Les autorités américaines poursuivent cependant leur enquête sur l'affaire dite de la "baleine de Londres" et n'ont pas exclu mercredi que d'autres cadres dirigeants de JP Morgan Chase soient poursuivis à leur tour.
"Notre enquête n'est pas close", a indiqué le procureur fédéral de Manhattan, Preet Bharara, lors d'une conférence de presse.

Le gendarme américain de la Bourse (SEC) a parallèlement déposé une plainte au civil mercredi contre les "deux anciens employés de JPMorgan Chase pour avoir mal comptabilisé de façon frauduleuse des investissements dans un portefeuille de titres dérivés de crédits de plusieurs milliards de dollars afin de masquer des pertes qui auraient atteint des centaines de millions de dollars si ces titres avaient été comptabilisés à leur valeur de marché".

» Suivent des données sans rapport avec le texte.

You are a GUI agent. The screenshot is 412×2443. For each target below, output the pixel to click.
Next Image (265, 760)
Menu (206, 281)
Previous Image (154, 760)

M. Iksil a collaboré à l'enquête des Etats-Unis et a "révélé au bureau du procureur fédéral de New York la participation" à "la valorisation inexacte de titres de dérivés de crédits qui étaient détenus par JPMorgan Chase entre janvier 2012 et avril 2012", d'après le texte de l'accord.

"Si M. Iksil obéit aux termes de cet accord, aucune des informations qu'il donnera ou ses dépositions ne seront retenues contre lui dans des poursuites pénales", ajoutait l'accord, signé par M. Iksil.

Les positions énormes de M. Iksil étaient devenues trop "visibles" début 2012 dans le marché opaque où les dérivés se négocient de gré à gré. Les autres traders se sont retournés contre lui, forçant la première banque américaine à brader ses positions, ce qui lui a coûté au final plus de six milliards de dollars.

Julien Grout était son subordonné dans le bureau londonien d'investissements en propre de JPMorgan, en charge de la préparation des documents internes faisant le bilan quotidien des pertes et profits des positions de son service sur les marchés.

Javier Martin-Artajo était le supérieur de M. Iksil, chargé de la stratégie de courtage du service pour lequel tous trois travaillaient depuis Londres, à savoir les investissements en propre de la banque (CIO).
Un rapport sénatorial américain publié en mars a révélé que ces bilans internes quotidiens sur les positions incriminées utilisaient des méthodes de calcul qui minimisaient les pertes encourues de plusieurs centaines de millions de dollars.

Le cabinet d'avocat de M. Martin-Artajo n'a pas fait de commentaires. Celui de M. Grout n'était pas disponible dans l'immédiat.